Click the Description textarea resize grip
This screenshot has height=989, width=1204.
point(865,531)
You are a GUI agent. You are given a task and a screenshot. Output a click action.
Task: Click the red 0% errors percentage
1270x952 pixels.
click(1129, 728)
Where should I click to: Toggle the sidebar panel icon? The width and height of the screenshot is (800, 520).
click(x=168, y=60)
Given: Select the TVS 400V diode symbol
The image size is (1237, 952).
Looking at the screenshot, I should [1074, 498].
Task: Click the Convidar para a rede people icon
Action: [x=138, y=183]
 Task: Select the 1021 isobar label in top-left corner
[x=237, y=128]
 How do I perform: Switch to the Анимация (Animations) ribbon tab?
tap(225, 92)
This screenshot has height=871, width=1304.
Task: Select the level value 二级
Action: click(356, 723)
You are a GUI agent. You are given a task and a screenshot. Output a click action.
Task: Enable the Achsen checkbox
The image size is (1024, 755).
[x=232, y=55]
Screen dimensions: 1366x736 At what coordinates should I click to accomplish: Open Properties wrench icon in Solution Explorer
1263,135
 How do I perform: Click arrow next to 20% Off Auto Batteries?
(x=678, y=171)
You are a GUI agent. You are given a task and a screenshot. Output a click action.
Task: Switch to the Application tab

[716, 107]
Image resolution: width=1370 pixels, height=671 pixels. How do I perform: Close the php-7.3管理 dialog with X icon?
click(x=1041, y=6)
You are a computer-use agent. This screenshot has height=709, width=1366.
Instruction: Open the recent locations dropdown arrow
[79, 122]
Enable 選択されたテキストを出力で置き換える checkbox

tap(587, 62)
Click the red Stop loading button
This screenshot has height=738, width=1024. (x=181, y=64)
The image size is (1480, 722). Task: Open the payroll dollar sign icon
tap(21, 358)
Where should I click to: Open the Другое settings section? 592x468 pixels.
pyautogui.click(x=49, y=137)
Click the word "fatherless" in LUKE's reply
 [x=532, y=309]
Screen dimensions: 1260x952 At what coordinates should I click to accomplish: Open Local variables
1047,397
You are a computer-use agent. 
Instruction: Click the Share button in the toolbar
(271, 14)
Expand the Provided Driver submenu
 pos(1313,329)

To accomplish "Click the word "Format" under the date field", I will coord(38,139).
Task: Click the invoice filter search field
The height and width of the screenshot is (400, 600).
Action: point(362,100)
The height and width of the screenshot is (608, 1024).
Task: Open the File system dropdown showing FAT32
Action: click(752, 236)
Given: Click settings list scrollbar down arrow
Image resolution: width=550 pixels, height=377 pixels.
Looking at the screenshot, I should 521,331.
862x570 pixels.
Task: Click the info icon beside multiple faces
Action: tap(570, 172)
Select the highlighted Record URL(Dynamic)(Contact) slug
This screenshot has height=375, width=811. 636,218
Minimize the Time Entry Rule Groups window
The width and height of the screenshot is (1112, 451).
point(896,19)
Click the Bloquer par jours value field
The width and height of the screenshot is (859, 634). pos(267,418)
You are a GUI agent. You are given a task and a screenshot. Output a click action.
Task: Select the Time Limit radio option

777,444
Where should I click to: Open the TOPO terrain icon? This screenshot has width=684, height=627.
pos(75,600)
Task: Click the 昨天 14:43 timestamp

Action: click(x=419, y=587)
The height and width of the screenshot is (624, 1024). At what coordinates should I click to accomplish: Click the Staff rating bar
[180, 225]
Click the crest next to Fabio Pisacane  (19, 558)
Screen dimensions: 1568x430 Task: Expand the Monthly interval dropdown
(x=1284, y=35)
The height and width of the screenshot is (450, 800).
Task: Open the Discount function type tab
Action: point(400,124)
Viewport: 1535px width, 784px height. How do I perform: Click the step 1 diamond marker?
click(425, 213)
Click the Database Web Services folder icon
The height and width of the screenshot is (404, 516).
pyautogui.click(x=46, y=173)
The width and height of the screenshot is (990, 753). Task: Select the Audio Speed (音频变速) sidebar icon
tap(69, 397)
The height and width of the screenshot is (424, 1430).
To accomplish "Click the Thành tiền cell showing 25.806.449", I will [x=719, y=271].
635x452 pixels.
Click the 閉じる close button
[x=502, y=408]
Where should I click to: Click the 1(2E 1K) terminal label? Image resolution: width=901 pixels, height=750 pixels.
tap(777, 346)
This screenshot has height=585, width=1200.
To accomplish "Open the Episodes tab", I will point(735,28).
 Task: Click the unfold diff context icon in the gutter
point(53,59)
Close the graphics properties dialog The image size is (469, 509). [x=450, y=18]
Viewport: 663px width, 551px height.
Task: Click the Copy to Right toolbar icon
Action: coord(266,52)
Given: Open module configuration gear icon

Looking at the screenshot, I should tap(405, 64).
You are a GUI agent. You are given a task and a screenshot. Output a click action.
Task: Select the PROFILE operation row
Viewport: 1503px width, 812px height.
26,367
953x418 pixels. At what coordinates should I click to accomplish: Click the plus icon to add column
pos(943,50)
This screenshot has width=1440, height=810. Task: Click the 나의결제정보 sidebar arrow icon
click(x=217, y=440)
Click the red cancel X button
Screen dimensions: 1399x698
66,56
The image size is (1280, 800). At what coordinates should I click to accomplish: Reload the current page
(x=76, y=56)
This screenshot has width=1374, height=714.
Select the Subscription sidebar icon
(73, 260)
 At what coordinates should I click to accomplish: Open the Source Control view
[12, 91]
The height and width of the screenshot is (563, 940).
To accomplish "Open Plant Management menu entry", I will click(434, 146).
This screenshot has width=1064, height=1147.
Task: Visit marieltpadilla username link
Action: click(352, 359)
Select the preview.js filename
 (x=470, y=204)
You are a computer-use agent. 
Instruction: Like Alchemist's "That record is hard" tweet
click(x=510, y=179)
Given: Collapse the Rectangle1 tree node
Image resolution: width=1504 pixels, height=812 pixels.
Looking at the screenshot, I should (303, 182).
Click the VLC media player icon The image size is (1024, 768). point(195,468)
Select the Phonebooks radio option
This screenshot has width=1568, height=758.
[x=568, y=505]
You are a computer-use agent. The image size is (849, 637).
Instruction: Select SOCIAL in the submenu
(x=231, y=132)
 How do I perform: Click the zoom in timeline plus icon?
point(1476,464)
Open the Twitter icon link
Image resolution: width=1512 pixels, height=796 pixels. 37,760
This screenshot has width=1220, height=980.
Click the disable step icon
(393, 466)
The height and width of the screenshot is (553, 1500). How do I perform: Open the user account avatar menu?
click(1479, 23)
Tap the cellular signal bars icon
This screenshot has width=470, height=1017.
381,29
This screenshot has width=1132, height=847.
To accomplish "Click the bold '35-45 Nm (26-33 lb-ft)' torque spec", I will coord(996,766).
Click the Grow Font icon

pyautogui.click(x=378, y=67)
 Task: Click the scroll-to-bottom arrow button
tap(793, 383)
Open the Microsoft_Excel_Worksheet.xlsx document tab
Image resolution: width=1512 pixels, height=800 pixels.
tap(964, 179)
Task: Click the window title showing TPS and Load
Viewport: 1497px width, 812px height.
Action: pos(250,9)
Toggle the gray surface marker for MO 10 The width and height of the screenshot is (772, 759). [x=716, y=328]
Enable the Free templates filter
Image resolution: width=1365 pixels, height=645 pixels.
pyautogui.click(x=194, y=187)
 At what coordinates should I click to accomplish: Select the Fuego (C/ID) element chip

-------------------------

> [Assignment]:
Your answer should consist of the material above, written out word for word.

> [Answer space]:
Click the Description textarea resize grip
This screenshot has height=989, width=1204.
point(865,531)
You are a GUI agent. You are given a task and a screenshot. Output a click action.
Task: Click the red 0% errors percentage
1270x952 pixels.
click(1129, 728)
Where should I click to: Toggle the sidebar panel icon? The width and height of the screenshot is (800, 520).
click(x=168, y=60)
Given: Select the TVS 400V diode symbol
The image size is (1237, 952).
Looking at the screenshot, I should [1074, 498].
Task: Click the Convidar para a rede people icon
Action: [x=138, y=183]
 Task: Select the 1021 isobar label in top-left corner
[x=237, y=128]
 How do I perform: Switch to the Анимация (Animations) ribbon tab?
tap(225, 92)
This screenshot has height=871, width=1304.
Task: Select the level value 二级
Action: click(356, 723)
You are a GUI agent. You are given a task and a screenshot. Output a click action.
Task: Enable the Achsen checkbox
The image size is (1024, 755).
[x=232, y=55]
Screen dimensions: 1366x736 At what coordinates should I click to accomplish: Open Properties wrench icon in Solution Explorer
1263,135
 How do I perform: Click arrow next to 20% Off Auto Batteries?
(x=678, y=171)
You are a GUI agent. You are given a task and a screenshot. Output a click action.
Task: Switch to the Application tab

[716, 107]
Image resolution: width=1370 pixels, height=671 pixels. How do I perform: Close the php-7.3管理 dialog with X icon?
click(x=1041, y=6)
You are a computer-use agent. This screenshot has height=709, width=1366.
Instruction: Open the recent locations dropdown arrow
[79, 122]
Enable 選択されたテキストを出力で置き換える checkbox

tap(587, 62)
Click the red Stop loading button
This screenshot has height=738, width=1024. (x=181, y=64)
The image size is (1480, 722). Task: Open the payroll dollar sign icon
tap(21, 358)
Where should I click to: Open the Другое settings section? 592x468 pixels.
pyautogui.click(x=49, y=137)
Click the word "fatherless" in LUKE's reply
 [x=532, y=309]
Screen dimensions: 1260x952 At what coordinates should I click to accomplish: Open Local variables
1047,397
You are a computer-use agent. 
Instruction: Click the Share button in the toolbar
(271, 14)
Expand the Provided Driver submenu
 pos(1313,329)

To accomplish "Click the word "Format" under the date field", I will coord(38,139).
Task: Click the invoice filter search field
The height and width of the screenshot is (400, 600).
Action: point(362,100)
The height and width of the screenshot is (608, 1024).
Task: Open the File system dropdown showing FAT32
Action: click(752, 236)
Given: Click settings list scrollbar down arrow
Image resolution: width=550 pixels, height=377 pixels.
Looking at the screenshot, I should 521,331.
862x570 pixels.
Task: Click the info icon beside multiple faces
Action: tap(570, 172)
Select the highlighted Record URL(Dynamic)(Contact) slug
This screenshot has height=375, width=811. 636,218
Minimize the Time Entry Rule Groups window
The width and height of the screenshot is (1112, 451).
point(896,19)
Click the Bloquer par jours value field
The width and height of the screenshot is (859, 634). pos(267,418)
You are a GUI agent. You are given a task and a screenshot. Output a click action.
Task: Select the Time Limit radio option

777,444
Where should I click to: Open the TOPO terrain icon? This screenshot has width=684, height=627.
pos(75,600)
Task: Click the 昨天 14:43 timestamp

Action: click(x=419, y=587)
The height and width of the screenshot is (624, 1024). At what coordinates should I click to accomplish: Click the Staff rating bar
[180, 225]
Click the crest next to Fabio Pisacane  (19, 558)
Screen dimensions: 1568x430 Task: Expand the Monthly interval dropdown
(x=1284, y=35)
The height and width of the screenshot is (450, 800).
Task: Open the Discount function type tab
Action: point(400,124)
Viewport: 1535px width, 784px height. How do I perform: Click the step 1 diamond marker?
click(425, 213)
Click the Database Web Services folder icon
The height and width of the screenshot is (404, 516).
pyautogui.click(x=46, y=173)
The width and height of the screenshot is (990, 753). Task: Select the Audio Speed (音频变速) sidebar icon
tap(69, 397)
The height and width of the screenshot is (424, 1430).
To accomplish "Click the Thành tiền cell showing 25.806.449", I will [x=719, y=271].
635x452 pixels.
Click the 閉じる close button
[x=502, y=408]
Where should I click to: Click the 1(2E 1K) terminal label? Image resolution: width=901 pixels, height=750 pixels.
tap(777, 346)
This screenshot has height=585, width=1200.
To accomplish "Open the Episodes tab", I will point(735,28).
 Task: Click the unfold diff context icon in the gutter
point(53,59)
Close the graphics properties dialog The image size is (469, 509). [x=450, y=18]
Viewport: 663px width, 551px height.
Task: Click the Copy to Right toolbar icon
Action: coord(266,52)
Given: Open module configuration gear icon

Looking at the screenshot, I should tap(405, 64).
You are a GUI agent. You are given a task and a screenshot. Output a click action.
Task: Select the PROFILE operation row
Viewport: 1503px width, 812px height.
26,367
953x418 pixels. At what coordinates should I click to accomplish: Click the plus icon to add column
pos(943,50)
This screenshot has width=1440, height=810. Task: Click the 나의결제정보 sidebar arrow icon
click(x=217, y=440)
Click the red cancel X button
Screen dimensions: 1399x698
66,56
The image size is (1280, 800). At what coordinates should I click to accomplish: Reload the current page
(x=76, y=56)
This screenshot has width=1374, height=714.
Select the Subscription sidebar icon
(73, 260)
 At what coordinates should I click to accomplish: Open the Source Control view
[12, 91]
The height and width of the screenshot is (563, 940).
To accomplish "Open Plant Management menu entry", I will click(434, 146).
This screenshot has width=1064, height=1147.
Task: Visit marieltpadilla username link
Action: click(352, 359)
Select the preview.js filename
 (x=470, y=204)
You are a computer-use agent. 
Instruction: Like Alchemist's "That record is hard" tweet
click(x=510, y=179)
Given: Collapse the Rectangle1 tree node
Image resolution: width=1504 pixels, height=812 pixels.
Looking at the screenshot, I should (303, 182).
Click the VLC media player icon The image size is (1024, 768). point(195,468)
Select the Phonebooks radio option
This screenshot has width=1568, height=758.
[x=568, y=505]
You are a computer-use agent. The image size is (849, 637).
Instruction: Select SOCIAL in the submenu
(x=231, y=132)
 How do I perform: Click the zoom in timeline plus icon?
point(1476,464)
Open the Twitter icon link
Image resolution: width=1512 pixels, height=796 pixels. 37,760
This screenshot has width=1220, height=980.
Click the disable step icon
(393, 466)
The height and width of the screenshot is (553, 1500). How do I perform: Open the user account avatar menu?
click(1479, 23)
Tap the cellular signal bars icon
This screenshot has width=470, height=1017.
381,29
This screenshot has width=1132, height=847.
To accomplish "Click the bold '35-45 Nm (26-33 lb-ft)' torque spec", I will coord(996,766).
Click the Grow Font icon

pyautogui.click(x=378, y=67)
 Task: Click the scroll-to-bottom arrow button
tap(793, 383)
Open the Microsoft_Excel_Worksheet.xlsx document tab
Image resolution: width=1512 pixels, height=800 pixels.
tap(964, 179)
Task: Click the window title showing TPS and Load
Viewport: 1497px width, 812px height.
Action: pos(250,9)
Toggle the gray surface marker for MO 10 The width and height of the screenshot is (772, 759). [x=716, y=328]
Enable the Free templates filter
Image resolution: width=1365 pixels, height=645 pixels.
pyautogui.click(x=194, y=187)
 At what coordinates should I click to accomplish: Select the Fuego (C/ID) element chip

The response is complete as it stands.